Ma cooperazione è anche la Park Slope di New York. Qui nel quartiere di Brooklyn, dal 1973, è attivo un punto
di vendita cooperativo in cui possono comprare solo volontari che nel contempo prestano anche ore di lavoro
gratuito per far funzionare il negozio. Così, nello stesso luogo, a volte si va a fare la spesa, a volte si va a fare
i cassieri e a volte a esporre la merce sugli scaffali. Dunque, quella dei 16 mila membri, è un’autogestione
accompagnata da un intenso lavoro di incontri aperti a tutti i soci per affrontare e coordinare le attività.
“Solidarietà contro le diseguaglianze”
Juliet Schor: “Serve una prospettiva nuova per il futuro”
“La cooperazione è empatia, è inclusione, è economia basata sulla solidarietà. Per questo oggi il mondo ha bisogno di più cooperazione, per trovare risposte alle tre grandi questioni che abbiamo di fronte e che impongono all’umanità di percorrere strade nuove”.
Parola di Juliet Schor, sociologa ed economista, docente del Boston College, che nel suo racconto parte da un paradosso. “Se in una sala fossero concentrate le 80 persone più ricche al mondo, in quella sala sarebbe concentrata metà dell’intera ricchezza del pianeta. Oggi il problema della diseguaglianza e della concentrazione della ricchezza è come non mai drammatico, perché è stato accentuato dalla crisi economica, una crisi che concentra sempre più la ricchezza e aumenta la distanza tra fasce sociali. Negli Usa, di tutta la crescita di questi ultimi anni, ha beneficiato solo l’1% più ricco della popolazione. Se dopo la seconda guerra mondiale abbiamo vissuto una fase che ha fatto nascere un’ampia classe media di decine di milioni di persone, oggi non è più così. La classe media si è impoverita e la ricchezza siconcentra sempre più in ristrette élite”.
Se il primo fattore è la diseguaglianza, il secondo tema che Juliet Schor pone è quello “dei cambiamenti climatici e del surriscaldamento globale che rischia di rendere invivibili, nei prossimi decenni, enormi aree del pianeta in molte delle quali vive già una popolazione molto povera. Dunque l’impegno a non superare i 2 gradi di aumento della temperatura globale deve partire immediatamente. E dobbiamo tenerne conto nel definire le scelte che facciamo per il nostro futuro”.

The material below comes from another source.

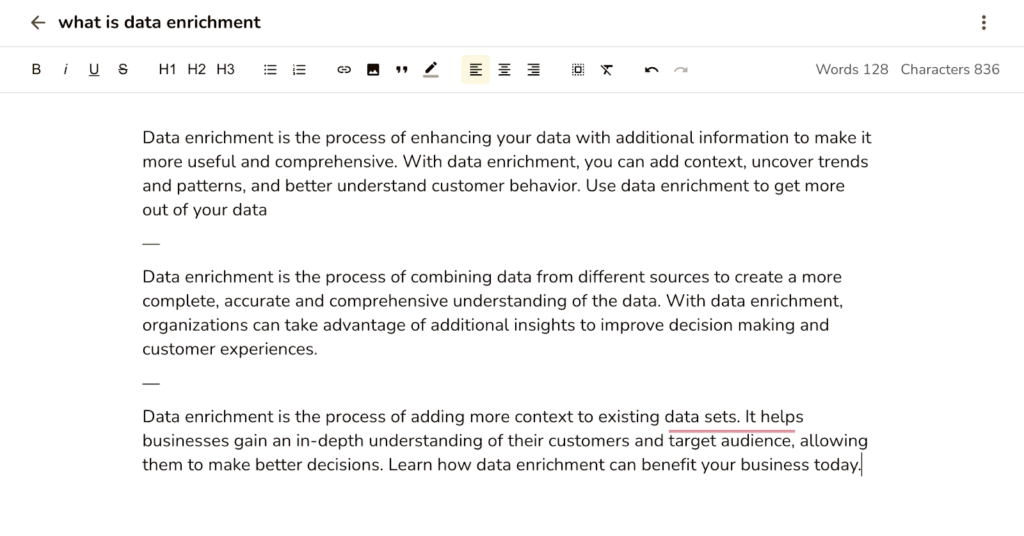1024x536 pixels.
Task: Right align the text
Action: coord(534,70)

L’ultimo tassello è legato alle innovazioni tecnologiche e alla rivoluzione digitale. Un processo che, se certo offre indubitabili opportunità per migliorare la qualità della vita di tutti, renderà però sempre meno necessario il lavoro umano, perché saranno le macchine e i computer a lavorare al posto dell’uomo. Un trend inevitabile per la Schor e di cui ogni giorno abbiamo conferme.
“La combinazione di queste tre fattori, diseguaglianze, meno lavoro disponibile e cambiamento climatico – prosegue Schor – produce un problema enorme per l’umanità. E impone di puntare su principi di solidarietà per costruire una prospettiva futura sostenibile. Il modello attuale è sbagliato, non risolve questi nodi. Se si punta solo sulla competizione ciò porterà al fallimento”. Dunque, la cooperazione, come modello di relazione economica, non è idealmente o astrattamente migliore, “lo è nel concreto, per le risposte che può dare ai problemi che abbiamo, perché crea lavoro e redistribuisce più equamente il reddito”.